TASK GOAL>
Write a continuation of the article on the Reddit investor's leveraged TQQQ trade, starting after its last sentence and staying apart from the data that follows.

EXCERPT TO READ>
A retail investor posting on Reddit under the handle Efficient_Carry8646 says he started with $50,000, handed it to a financial advisor who grew it to $450,000 by 2017, then took control and pointed the whole thing at ProShares UltraPro QQQ (NASDAQ:TQQQ), the 3x daily-reset leveraged Nasdaq-100 ETF. By May 2026 he posted screenshots showing the account had crossed $10 million. TQQQ has returned roughly 3,810% over ten years against the Nasdaq-100 proxy QQQ’s roughly 564%, a spread that only widens when daily leverage compounds inside a long directional regime. Year to date in 2026, TQQQ is up about 44% while QQQ is up about 17%.
The mechanism behind the run
The vehicle for this trade was a rule set called 9Sig, written by Jason Kelly, which targets 9% quarterly portfolio growth using a 60/40 mix of TQQQ and bonds. The system mechanically buys TQQQ when it lags and trims when it sprints. The bond sleeve is dry powder spent at quarterly rebalances, which is how Efficient_Carry8646’s allocation drifted to 95% TQQQ at the absolute bottom of the 2022 bear market. ProShares charges 0.82% annually for the financing and swap infrastructure that resets exposure every day, which works on the way up and grinds you down in choppy tape where the index ends flat but the path is jagged.
Then came the part that separates a normal 9Sig outcome from a $10 million one. In 2020, during the COVID crash, he took a $300,000 home equity loan against his house and shoveled the proceeds into TQQQ at the lows. Leverage on top of leverage. By 2022 the account had swelled to $5.2 million, and the bear market then cut it to $1.8 million, a 65% loss.

DATASET EXTRACT>

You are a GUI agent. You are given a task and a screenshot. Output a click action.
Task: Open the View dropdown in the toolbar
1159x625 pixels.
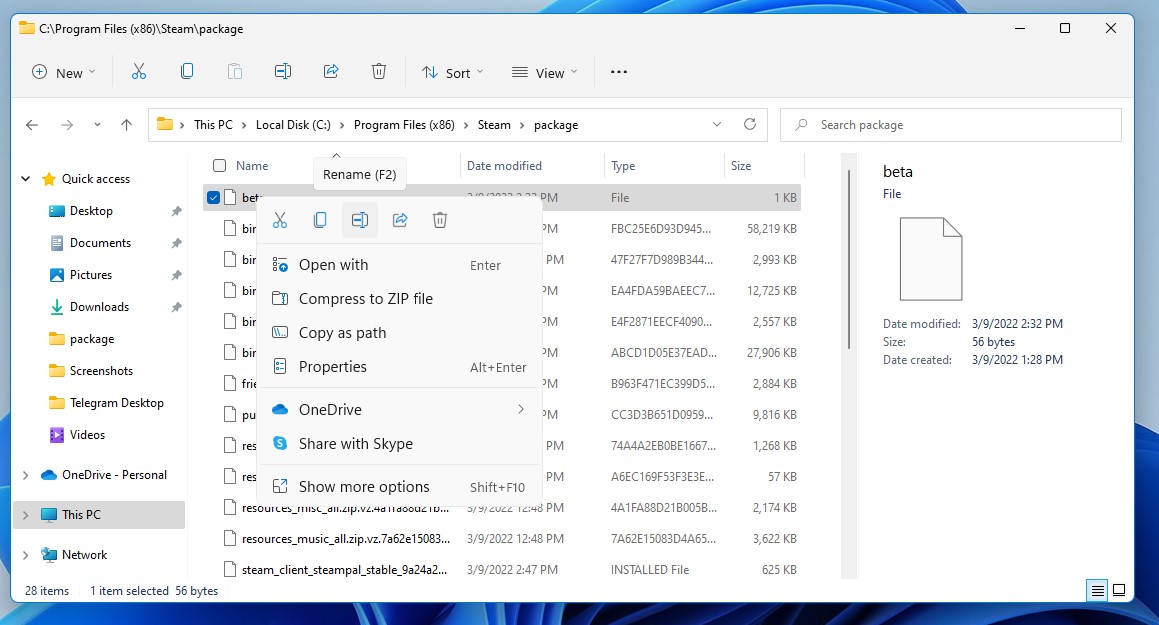point(544,72)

RESPONSE>
Two crashes, one rule, and a post titled “Relax”
He held. When the 2025 tariff panic dragged the portfolio from a recovery high down to $3.7 million, he wrote a Reddit thread. “I’ve been through this before. 2018, 2020, and 2022. In 2022, I went from $5.2m to $1.8m. Every one of those crashes were for a different reason but the headlines read the same, doom and gloom.”
On May 1, 2026, the day the $10 million screenshot landed, wallstreetbets sentiment hit 90 with 1,348 upvotes and 266 comments in one morning snapshot. A thread asked whether “108% vs S&P 500 ~40% over 2 years” was timing, leverage, or luck. The honest answer is all three.
What would have to be true for the next ten years to rhyme with the last ten
The Nasdaq-100 is concentrated in a way it has rarely been before. Morningstar notes the top 10 US stocks now account for over one-third of the market, up from 18% a decade ago, with the Magnificent Seven dragging index returns and index risk together. Vanguard’s 2026 outlook says US tech can keep its momentum but adds that “risks are growing amid this exuberance, even if it appears rational by some metrics,” with average US stock returns projected at 4% to 5% over the next five to ten years. If that forecast is anywhere near right, 3x daily leverage stops being a wealth engine and becomes a volatility tax.
The indicators worth watching are concrete. Nasdaq-100 realized volatility, because TQQQ’s decay is a function of variance, visible in the QQQ one-week move of about -3% that produced a roughly -11% week in TQQQ. AI capex commitments from the hyperscalers, because Goldman’s outlook frames the equity story as a question of whether “AI-fueled growth can compensate for underlying economic and labor market weakness.”. And the spread between TQQQ’s ten-year return and QQQ’s, because when that gap stops widening, the daily-reset math has flipped on you, and the system that built Efficient_Carry8646’s $10 million will be quietly taking it back. The 9Sig rules are indifferent to the regime.